Thursday, July 02, 2009

Life of Gory

This week, Dr. Jim O'Dea, M.D., retired Portland pediatrician and OHSU alumnus, brought us more materials for the archives of the North Pacific Pediatric Society (originally donated by Dr. Oliver Massengale in January).

The collection includes financial ledger books from the 1970s to the late 1980s (when the society went digital for its accounting), member directories, meeting programs, updated by-laws from 2005, and a wealth of correspondence including... printouts of email! (It just warms my heart to see folks acting on archivists' advice to keep the really important documents in paper.)
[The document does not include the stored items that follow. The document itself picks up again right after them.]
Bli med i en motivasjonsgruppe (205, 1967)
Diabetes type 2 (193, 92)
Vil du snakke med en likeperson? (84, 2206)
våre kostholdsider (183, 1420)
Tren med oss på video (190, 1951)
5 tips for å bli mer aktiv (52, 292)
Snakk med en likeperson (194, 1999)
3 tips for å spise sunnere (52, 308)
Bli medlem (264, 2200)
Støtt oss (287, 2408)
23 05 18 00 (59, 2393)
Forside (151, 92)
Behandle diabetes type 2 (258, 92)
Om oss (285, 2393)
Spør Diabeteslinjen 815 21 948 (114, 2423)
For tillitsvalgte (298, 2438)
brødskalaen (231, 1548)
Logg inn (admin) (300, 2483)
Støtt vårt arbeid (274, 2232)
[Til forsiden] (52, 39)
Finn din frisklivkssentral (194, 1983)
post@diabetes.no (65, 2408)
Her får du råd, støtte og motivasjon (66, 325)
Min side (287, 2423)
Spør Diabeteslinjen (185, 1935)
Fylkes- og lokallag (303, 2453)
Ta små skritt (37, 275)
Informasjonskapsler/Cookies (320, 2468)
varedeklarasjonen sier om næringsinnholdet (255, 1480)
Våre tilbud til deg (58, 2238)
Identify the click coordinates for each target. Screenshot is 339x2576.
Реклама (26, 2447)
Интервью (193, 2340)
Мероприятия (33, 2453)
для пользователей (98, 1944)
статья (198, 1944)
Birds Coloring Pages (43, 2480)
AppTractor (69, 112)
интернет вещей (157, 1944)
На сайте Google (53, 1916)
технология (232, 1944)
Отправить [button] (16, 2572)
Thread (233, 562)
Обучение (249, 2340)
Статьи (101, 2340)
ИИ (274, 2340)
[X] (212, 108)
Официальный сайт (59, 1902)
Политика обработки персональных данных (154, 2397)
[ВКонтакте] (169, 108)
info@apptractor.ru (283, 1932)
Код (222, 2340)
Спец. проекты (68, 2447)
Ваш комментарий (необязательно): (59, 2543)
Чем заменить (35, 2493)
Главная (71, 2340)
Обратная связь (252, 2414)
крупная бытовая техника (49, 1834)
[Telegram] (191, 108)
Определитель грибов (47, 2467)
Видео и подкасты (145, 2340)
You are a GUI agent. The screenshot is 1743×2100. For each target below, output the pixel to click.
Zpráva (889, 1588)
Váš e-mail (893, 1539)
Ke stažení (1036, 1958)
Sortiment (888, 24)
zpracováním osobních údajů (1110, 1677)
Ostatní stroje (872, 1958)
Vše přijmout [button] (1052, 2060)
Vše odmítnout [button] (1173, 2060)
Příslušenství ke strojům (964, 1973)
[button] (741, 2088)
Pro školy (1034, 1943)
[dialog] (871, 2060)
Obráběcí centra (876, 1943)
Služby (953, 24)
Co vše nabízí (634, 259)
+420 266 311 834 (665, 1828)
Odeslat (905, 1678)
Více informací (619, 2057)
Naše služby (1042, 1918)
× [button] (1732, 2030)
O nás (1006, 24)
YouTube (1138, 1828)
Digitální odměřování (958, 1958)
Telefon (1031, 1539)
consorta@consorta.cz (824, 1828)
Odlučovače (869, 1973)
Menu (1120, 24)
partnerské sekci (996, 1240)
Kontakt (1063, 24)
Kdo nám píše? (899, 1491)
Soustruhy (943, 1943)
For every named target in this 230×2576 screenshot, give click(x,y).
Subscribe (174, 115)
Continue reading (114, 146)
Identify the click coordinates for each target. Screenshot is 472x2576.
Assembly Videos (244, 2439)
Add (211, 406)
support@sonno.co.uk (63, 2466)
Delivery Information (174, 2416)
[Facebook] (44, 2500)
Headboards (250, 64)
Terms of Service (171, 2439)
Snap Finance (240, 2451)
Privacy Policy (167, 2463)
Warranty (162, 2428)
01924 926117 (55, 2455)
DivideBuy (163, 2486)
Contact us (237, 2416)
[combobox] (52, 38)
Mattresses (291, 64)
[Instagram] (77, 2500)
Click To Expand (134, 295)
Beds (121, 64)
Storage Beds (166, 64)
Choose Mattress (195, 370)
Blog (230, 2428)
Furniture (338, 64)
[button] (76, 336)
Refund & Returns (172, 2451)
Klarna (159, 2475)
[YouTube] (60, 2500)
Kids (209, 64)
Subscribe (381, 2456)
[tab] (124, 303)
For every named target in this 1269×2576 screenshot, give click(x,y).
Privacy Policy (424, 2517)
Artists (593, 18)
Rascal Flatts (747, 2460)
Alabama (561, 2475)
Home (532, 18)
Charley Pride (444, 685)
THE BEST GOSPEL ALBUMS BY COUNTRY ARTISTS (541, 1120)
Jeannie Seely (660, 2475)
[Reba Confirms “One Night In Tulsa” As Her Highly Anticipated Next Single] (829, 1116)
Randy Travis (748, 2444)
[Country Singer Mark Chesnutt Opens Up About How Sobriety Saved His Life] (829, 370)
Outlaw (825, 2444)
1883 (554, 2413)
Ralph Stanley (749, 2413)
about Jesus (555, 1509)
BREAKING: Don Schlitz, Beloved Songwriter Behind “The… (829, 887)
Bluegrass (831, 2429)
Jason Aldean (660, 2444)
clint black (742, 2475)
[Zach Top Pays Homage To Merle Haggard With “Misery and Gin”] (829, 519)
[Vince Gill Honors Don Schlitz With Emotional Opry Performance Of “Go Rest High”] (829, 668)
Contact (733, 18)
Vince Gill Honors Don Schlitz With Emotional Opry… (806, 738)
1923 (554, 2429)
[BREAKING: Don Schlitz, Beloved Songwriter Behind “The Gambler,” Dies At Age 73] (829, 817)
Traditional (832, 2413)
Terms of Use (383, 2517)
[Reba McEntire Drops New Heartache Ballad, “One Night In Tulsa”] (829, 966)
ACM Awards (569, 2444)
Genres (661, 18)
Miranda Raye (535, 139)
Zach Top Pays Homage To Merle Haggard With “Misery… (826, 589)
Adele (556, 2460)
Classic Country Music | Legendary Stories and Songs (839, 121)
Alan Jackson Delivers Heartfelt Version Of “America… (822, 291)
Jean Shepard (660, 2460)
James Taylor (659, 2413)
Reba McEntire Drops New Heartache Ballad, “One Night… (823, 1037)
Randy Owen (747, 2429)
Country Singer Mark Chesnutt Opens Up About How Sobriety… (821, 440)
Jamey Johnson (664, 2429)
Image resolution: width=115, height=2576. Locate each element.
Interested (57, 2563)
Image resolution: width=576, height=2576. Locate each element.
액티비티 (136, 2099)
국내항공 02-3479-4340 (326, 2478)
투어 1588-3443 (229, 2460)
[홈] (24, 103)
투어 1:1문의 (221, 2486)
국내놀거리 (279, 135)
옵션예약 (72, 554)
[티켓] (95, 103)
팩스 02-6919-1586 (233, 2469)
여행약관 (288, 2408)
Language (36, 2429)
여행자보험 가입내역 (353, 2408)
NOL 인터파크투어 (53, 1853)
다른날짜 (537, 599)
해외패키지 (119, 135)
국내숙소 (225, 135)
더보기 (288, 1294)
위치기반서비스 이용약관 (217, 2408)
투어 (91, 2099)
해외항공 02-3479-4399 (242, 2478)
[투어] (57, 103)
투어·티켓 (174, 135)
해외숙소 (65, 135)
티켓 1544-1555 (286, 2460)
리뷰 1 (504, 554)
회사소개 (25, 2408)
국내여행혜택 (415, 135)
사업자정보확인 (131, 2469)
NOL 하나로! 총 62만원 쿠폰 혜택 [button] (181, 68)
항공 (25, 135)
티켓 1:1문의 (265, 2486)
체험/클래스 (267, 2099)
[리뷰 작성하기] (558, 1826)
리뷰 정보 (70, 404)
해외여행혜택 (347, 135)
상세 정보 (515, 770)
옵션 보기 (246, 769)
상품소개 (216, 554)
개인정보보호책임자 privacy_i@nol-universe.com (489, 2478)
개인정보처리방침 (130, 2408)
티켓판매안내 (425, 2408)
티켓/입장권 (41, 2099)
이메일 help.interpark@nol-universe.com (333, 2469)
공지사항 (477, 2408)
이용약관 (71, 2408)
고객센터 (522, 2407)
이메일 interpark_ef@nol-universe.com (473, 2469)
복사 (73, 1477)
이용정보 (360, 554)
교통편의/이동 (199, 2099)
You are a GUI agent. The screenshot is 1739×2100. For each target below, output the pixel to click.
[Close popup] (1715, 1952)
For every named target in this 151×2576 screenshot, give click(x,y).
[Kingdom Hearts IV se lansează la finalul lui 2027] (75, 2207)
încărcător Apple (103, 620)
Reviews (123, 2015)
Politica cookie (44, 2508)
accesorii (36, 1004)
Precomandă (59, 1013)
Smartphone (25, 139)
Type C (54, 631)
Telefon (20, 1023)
Unexpectedly, the collection also contains a copy of an unpublished autobiography of Dr. S. Gorham Babson, M.D., known as "Gory" to friends and colleagues. Titled The Full and Wonderful Life of Gorham Babson, the memoir is short but sweet. The table of contents includes:

"Prologue--My fascination with travel"
wherein we learn that Babson's father's fourth brother was named after Sir William Morton Stanley;

"European junket with the family--1924"
wherein we hear that Babson's father was so annoyed by the pigeons in Italy that he wanted to write to Mussolini to propose "a great pigeon shoot";

"Back to Oregon through the Panama Canal--1927"
wherein we find young Gory on a stopver in still-rustic Acapulco, watching cock fights;

"Again to Panama Canal, across South America and up to New York--1938"
wherein we get a glimpse of the locum tenens in North Portland that Babson took right out of medical school: it paid $200 a month, and came with a small office library but no R.N. to turn to for advice ("fortunately patients were not of litigious mind");

"How I married Ruth Lambert--1939"
wherein we hear that their first date was watching Sonja Henie skate at MSG, and that Guy Lombardo's orchestra provided the dancing music for their wedding day;

"How I started my practice--1940"
wherein Babson gets his start, even though "opportunities to practice the art for a living were not frequent" in Portland;

"Shirley Thompson: Supervisor of Doernbecher Hospital--1950"
wherein we hear of the efforts of "this innovative nurse" to establish the first nursery for premature babies at Doernbecher;

"How I became a professor of perinatology at OHSU--1961"
wherein we hear that the reason Babson gave up one of the leading private practices in Oregon was that his clinic was about to be demolished to make way for an expansion of the I-5;

"In search of Petra, our first trip around the world--1963"
wherein we hear of the ancient practice of the "open" airline ticket that allowed travelers to make up their itinerary as they went;

"Director of the OHSU Neonatal Center--1965"
wherein we hear about nurse Katie Simpson's technique for teaching staff to intubate neonates by practicing on cats;

"Epilogue"
wherein Babson thanks his daughter Jane for awakening in him an interest in creative writing, "restricted by years of inscribing medical manuscripts";

"World trips of the intrepid traveler"
which presents a chronological list of the highlights of a footloose life, one of the more intriguing of these being "An Eunoto, a jungle campsite where Maasi boys are admitted to manhood" (1979).

These materials, and the rest of the NPPS Records, are now available for research. But you'll have to wait until after July 4 to have at them; Historical Collections & Archives is closed Friday July 3 in observance of the federal holiday. Happy Independence Day!